◆ **Goal of the exercise**
Would you print all of the records below exactly, without skipping any?

[Stored items]
=======

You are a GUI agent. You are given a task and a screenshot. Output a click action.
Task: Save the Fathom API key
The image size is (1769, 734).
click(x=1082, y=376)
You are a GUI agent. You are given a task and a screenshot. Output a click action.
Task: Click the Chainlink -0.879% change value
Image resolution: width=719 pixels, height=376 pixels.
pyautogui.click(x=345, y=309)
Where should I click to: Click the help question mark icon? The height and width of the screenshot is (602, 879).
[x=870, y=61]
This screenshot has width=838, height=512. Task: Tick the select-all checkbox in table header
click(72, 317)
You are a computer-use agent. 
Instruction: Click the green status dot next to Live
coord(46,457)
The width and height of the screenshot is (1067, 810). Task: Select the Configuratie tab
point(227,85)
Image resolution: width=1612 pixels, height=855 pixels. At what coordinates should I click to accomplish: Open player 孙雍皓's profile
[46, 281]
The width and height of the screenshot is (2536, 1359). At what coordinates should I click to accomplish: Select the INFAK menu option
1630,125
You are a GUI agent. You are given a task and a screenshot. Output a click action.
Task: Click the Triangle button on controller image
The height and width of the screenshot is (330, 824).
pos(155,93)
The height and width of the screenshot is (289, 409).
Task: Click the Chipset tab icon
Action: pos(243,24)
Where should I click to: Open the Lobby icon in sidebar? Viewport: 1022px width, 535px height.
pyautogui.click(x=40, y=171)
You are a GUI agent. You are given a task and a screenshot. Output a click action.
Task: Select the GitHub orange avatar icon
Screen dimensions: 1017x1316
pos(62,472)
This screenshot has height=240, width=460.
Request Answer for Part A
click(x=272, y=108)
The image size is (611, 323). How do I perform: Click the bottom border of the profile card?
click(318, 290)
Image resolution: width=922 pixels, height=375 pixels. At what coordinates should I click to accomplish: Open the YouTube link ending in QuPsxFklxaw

=======

◆ **Solved problem**
You are a GUI agent. You are given a task and a screenshot. Output a click action.
Task: Save the Fathom API key
The image size is (1769, 734).
click(x=1082, y=376)
You are a GUI agent. You are given a task and a screenshot. Output a click action.
Task: Click the Chainlink -0.879% change value
Image resolution: width=719 pixels, height=376 pixels.
pyautogui.click(x=345, y=309)
Where should I click to: Click the help question mark icon? The height and width of the screenshot is (602, 879).
[x=870, y=61]
This screenshot has width=838, height=512. Task: Tick the select-all checkbox in table header
click(72, 317)
You are a computer-use agent. 
Instruction: Click the green status dot next to Live
coord(46,457)
The width and height of the screenshot is (1067, 810). Task: Select the Configuratie tab
point(227,85)
Image resolution: width=1612 pixels, height=855 pixels. At what coordinates should I click to accomplish: Open player 孙雍皓's profile
[46, 281]
The width and height of the screenshot is (2536, 1359). At what coordinates should I click to accomplish: Select the INFAK menu option
1630,125
You are a GUI agent. You are given a task and a screenshot. Output a click action.
Task: Click the Triangle button on controller image
The height and width of the screenshot is (330, 824).
pos(155,93)
The height and width of the screenshot is (289, 409).
Task: Click the Chipset tab icon
Action: pos(243,24)
Where should I click to: Open the Lobby icon in sidebar? Viewport: 1022px width, 535px height.
pyautogui.click(x=40, y=171)
You are a GUI agent. You are given a task and a screenshot. Output a click action.
Task: Select the GitHub orange avatar icon
Screen dimensions: 1017x1316
pos(62,472)
This screenshot has height=240, width=460.
Request Answer for Part A
click(x=272, y=108)
The image size is (611, 323). How do I perform: Click the bottom border of the profile card?
click(318, 290)
Image resolution: width=922 pixels, height=375 pixels. At what coordinates should I click to accomplish: Open the YouTube link ending in QuPsxFklxaw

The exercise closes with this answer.